(A block of data)
########

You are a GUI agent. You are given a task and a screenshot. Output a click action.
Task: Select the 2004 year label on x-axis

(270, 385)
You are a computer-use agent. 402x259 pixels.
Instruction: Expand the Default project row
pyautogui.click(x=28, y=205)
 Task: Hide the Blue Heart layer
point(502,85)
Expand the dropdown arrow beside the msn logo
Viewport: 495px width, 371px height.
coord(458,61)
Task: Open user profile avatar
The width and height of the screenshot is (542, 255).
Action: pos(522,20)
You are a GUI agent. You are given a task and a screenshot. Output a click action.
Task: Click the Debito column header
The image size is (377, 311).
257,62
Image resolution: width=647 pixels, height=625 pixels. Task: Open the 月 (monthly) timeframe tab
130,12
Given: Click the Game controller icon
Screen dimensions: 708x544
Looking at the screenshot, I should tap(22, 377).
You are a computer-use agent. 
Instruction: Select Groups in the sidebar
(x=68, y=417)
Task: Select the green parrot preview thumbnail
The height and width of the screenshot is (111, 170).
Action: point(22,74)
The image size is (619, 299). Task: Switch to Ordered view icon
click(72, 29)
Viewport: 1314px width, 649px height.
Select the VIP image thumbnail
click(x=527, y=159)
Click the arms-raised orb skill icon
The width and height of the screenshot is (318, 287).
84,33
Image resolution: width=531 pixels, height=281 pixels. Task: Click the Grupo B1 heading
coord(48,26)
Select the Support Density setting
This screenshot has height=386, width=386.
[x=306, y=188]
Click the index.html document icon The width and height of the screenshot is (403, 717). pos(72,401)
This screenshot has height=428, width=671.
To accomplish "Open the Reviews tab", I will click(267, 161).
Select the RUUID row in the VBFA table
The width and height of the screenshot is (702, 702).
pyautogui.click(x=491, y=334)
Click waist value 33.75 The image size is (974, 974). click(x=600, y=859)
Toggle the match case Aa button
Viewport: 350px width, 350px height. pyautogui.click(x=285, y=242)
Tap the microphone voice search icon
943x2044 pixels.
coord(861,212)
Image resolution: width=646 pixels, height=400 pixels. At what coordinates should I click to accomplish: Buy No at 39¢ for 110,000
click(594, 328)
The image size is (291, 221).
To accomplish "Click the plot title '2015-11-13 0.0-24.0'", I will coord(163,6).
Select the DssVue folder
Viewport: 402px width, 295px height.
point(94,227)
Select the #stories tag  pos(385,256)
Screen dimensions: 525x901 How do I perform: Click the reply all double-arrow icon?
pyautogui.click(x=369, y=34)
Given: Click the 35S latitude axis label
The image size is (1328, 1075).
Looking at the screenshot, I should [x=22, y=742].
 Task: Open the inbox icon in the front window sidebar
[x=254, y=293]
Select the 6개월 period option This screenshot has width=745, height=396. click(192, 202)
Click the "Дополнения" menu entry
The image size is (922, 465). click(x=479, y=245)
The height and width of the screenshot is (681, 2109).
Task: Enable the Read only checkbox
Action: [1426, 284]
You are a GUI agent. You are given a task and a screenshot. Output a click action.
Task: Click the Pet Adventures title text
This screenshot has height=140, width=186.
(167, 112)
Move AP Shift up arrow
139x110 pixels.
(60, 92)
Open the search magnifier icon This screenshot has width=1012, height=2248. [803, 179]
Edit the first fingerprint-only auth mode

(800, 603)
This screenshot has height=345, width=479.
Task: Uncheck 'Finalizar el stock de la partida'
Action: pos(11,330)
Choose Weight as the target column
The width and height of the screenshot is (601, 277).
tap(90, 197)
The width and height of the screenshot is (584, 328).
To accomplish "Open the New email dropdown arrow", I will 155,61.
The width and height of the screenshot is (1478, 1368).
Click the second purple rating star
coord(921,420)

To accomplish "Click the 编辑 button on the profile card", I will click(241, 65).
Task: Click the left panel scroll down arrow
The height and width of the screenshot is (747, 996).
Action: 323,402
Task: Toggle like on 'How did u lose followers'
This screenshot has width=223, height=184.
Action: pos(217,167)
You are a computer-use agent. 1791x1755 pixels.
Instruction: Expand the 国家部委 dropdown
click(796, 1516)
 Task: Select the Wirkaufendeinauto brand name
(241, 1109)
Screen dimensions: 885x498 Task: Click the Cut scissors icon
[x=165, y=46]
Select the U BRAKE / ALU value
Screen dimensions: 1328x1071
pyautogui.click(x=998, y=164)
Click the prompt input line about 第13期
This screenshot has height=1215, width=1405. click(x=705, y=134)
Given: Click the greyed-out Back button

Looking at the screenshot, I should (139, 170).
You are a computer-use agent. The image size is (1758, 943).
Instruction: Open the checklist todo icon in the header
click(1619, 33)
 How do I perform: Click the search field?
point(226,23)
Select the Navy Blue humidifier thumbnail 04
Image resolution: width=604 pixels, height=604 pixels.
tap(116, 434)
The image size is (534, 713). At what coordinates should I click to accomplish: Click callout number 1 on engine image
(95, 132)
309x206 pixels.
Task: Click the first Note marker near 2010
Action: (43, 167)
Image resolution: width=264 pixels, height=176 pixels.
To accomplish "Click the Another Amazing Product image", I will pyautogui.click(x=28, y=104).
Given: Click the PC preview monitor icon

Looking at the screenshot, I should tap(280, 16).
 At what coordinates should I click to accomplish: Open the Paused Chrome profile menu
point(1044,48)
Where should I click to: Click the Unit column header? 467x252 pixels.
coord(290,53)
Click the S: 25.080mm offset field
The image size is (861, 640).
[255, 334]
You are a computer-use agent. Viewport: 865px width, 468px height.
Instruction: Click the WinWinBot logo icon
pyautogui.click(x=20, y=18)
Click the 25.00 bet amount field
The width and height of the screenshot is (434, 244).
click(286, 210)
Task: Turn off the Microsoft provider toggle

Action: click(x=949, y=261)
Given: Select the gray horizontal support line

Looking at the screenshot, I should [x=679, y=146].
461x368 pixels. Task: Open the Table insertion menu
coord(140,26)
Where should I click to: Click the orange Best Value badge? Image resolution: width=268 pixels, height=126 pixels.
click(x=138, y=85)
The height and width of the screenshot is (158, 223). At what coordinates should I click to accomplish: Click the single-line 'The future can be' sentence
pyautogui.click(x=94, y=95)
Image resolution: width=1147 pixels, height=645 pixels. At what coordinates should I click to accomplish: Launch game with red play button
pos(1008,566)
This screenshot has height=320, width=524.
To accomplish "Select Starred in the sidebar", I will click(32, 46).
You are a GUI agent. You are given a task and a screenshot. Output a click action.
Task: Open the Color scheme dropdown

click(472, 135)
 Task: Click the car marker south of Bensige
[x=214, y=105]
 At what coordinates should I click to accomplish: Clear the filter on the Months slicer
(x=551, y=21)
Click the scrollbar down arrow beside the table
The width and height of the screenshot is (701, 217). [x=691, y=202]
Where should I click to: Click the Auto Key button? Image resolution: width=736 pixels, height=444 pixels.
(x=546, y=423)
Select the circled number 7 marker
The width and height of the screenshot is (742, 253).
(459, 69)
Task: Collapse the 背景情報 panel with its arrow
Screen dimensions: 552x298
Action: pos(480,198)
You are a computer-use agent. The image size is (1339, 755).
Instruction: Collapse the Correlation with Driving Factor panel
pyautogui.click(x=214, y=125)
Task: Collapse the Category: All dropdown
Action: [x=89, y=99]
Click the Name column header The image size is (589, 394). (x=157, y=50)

########

# YOUR GOAL
Return each line of the records above that contains the string "axis". Treat uppercase and lowercase letters as distinct.

# TASK OUTPUT
Task: Select the 2004 year label on x-axis
Given: Click the 35S latitude axis label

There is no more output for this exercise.